--- START ---

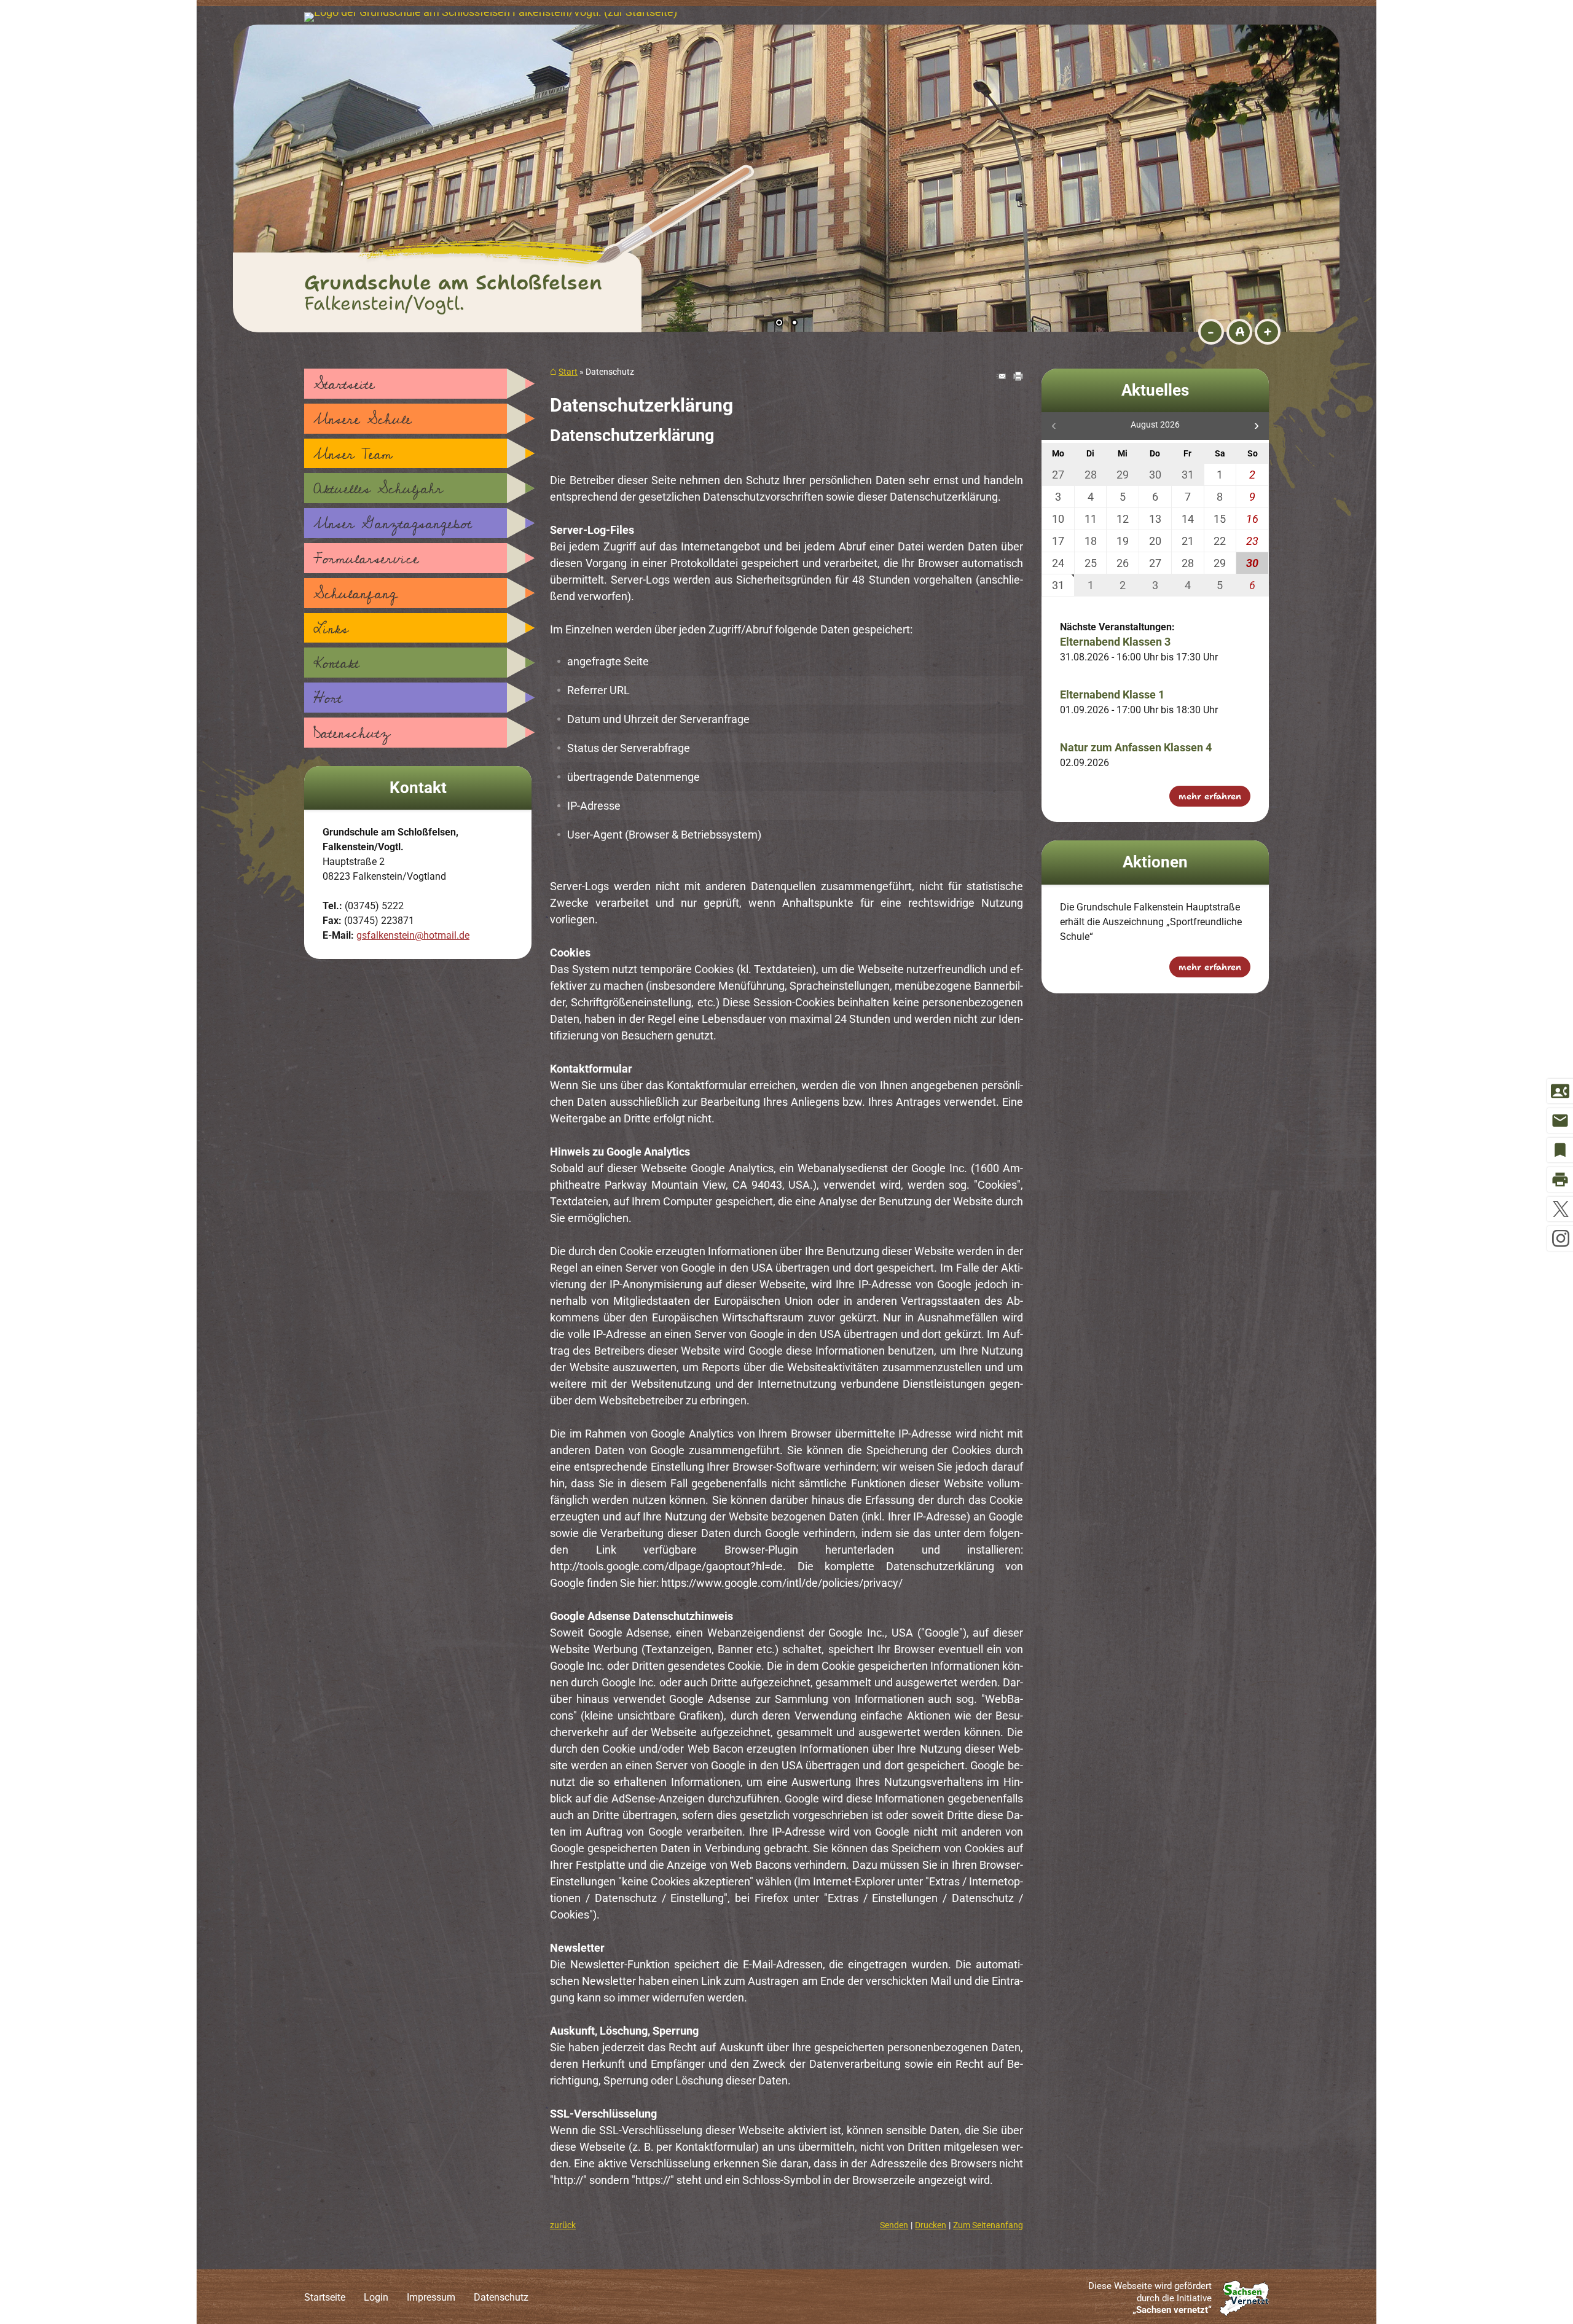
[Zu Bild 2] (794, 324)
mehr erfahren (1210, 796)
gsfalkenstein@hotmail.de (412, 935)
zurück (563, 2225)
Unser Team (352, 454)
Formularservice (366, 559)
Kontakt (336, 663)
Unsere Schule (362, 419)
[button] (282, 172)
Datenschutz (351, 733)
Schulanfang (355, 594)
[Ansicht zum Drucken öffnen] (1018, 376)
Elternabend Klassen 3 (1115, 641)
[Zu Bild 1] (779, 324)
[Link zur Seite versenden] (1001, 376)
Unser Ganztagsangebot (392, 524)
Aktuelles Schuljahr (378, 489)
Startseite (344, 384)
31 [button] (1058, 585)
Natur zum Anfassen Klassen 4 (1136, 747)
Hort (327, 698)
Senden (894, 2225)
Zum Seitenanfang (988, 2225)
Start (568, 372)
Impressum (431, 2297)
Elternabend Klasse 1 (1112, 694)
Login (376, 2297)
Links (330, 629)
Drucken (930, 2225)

--- END ---

Task:
Your job is to copy out every line from the records above that has the word "Klassen".

Written response:
Elternabend Klassen 3 (1115, 641)
Natur zum Anfassen Klassen 4 (1136, 747)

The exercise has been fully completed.